In my peripheral vision, I could see that the object that Brandon was worried about me squashing was now moving toward me. It only took a second to register that it was his pet snake, Hisssssss.
When Brandon had acquired the snake two months earlier, I had told him he could keep it in an aquarium in his room with the understanding that I didn’t want to have to feed it, touch it, hear it, clean it, or even see it if at all possible. I like pets with four feet and a neck, not pets that are four feet long and can wrap around your neck! If it can’t wear a collar, I’d rather it lived with someone else. I’ve always liked pets that can greet you at the door—not ones that slither across your pillow when you’re helplessly immobile with muscles that have locked up. A week before, I would have jumped up and run into the bathroom, slamming the door behind me, until the snake was taken away, but all I could do was lay there in pain, watching Hisssssss stick his tongue out at me.
I thought about Eve in the Garden of Eden, being “chatted up” by the serpent.

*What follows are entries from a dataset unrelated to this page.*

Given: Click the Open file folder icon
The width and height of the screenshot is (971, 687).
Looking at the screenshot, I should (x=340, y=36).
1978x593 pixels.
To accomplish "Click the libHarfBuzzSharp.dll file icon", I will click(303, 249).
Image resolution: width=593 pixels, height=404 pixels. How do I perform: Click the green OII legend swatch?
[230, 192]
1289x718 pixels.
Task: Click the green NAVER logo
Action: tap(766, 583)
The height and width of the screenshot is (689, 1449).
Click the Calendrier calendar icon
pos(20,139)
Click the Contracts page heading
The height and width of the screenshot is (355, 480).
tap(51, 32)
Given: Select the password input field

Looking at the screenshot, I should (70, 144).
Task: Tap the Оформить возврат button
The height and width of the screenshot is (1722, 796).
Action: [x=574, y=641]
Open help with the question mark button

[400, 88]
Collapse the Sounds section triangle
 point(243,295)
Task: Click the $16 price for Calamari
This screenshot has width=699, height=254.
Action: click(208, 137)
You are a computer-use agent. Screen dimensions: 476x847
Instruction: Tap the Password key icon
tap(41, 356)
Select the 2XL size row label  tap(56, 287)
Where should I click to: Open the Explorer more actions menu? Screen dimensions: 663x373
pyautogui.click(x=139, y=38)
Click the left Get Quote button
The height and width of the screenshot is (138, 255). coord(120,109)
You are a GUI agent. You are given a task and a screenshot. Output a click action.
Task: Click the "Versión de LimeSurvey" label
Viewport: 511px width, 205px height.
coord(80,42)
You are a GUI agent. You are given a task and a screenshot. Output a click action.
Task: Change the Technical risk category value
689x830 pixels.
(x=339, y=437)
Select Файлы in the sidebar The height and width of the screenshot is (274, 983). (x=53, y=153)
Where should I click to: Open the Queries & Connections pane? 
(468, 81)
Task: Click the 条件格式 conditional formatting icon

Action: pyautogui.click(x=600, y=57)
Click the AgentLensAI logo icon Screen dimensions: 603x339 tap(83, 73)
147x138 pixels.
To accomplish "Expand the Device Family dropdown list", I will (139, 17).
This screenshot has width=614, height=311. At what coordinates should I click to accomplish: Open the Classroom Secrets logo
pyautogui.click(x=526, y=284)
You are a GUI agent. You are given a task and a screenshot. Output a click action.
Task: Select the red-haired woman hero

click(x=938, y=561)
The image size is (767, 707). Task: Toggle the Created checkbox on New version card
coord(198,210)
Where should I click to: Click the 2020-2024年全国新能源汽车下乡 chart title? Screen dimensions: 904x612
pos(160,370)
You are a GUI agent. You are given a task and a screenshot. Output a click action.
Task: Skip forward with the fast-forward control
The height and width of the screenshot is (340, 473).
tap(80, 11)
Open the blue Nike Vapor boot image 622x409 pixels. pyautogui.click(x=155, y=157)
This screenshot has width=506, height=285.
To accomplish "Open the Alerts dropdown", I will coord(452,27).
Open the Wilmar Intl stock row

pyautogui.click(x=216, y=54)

I like to think that if I were Eve, I would never have fallen for a delicious forbidden apple and my perfect life of simplicity in the garden would have gone on and on and on. Probably the only irritation Eve faced pre-serpent was Adam complaining that his abs would never look great because he was missing a rib.
But, lying on my bed in pain, I was seeing it all from a different perspective. I would have traded paradise for a massage, a bath full of Epsom salts, and that glass of water so I could take this ibuprofen.
So I could be at home with my children as much as possible, Jonathan commuted to Utah every Wednesday through Saturday to teach me the dance or multiple dances we would be performing the following Monday on live television for 22 to 25 million viewers. Some teachers give you only information. Others, like Jonathan, give you skills and confidence to be the best possible. He was a perfect teacher and guide for me.
After the kids went off to school in the morning, I met with a physical trainer for an hour to help me through stretching exercises so I could be limber enough to rehearse with Jonathan. Then Jonathan and I started the process of learning the new dances. Bit by bit, we rehearsed every move again and again, for at least four hours. The show’s camera crew was at almost every rehearsal and seemed thrilled to catch any slip, stumble, sweaty brow, look of frustration, and inability to pull off a move. I’m pretty sure they had an endless supply from my rehearsals alone.
After rehearsal, I’d race out the door (or limp out, to be more exact) to be home when the kids arrived, have dinner with them, and squeeze in some family time. Usually around nine p.m., when the younger ones were all in bed, I’d change back into dance clothes and meet with Jonathan again from ten p.m. to one a.m. As soon as my aching body would adjust to one set of dance moves, it would be time to move on to a whole new ballroom style and even more complicated choreography.
On Sunday, Monday, and Tuesday, we rehearsed on the set during the day, did the shows, and then rehearsed for the next week every night. I had to make room in my memory bank for hundreds of new dance steps, so I erased my brothers’ names and their birthdays. Sorry, Tito, Marlon, and Jermaine.
The costume fittings happened on Sunday mornings and then it was off to the spray-tan room. If I hadn’t been self-conscious enough about the revealing costumes and having four sets of wardrobe assistants’ hands push and pull my body into spandex and fishnets and corsets and push-ups and squish-downs . . . well, the spray-tan room would finish the job, quick.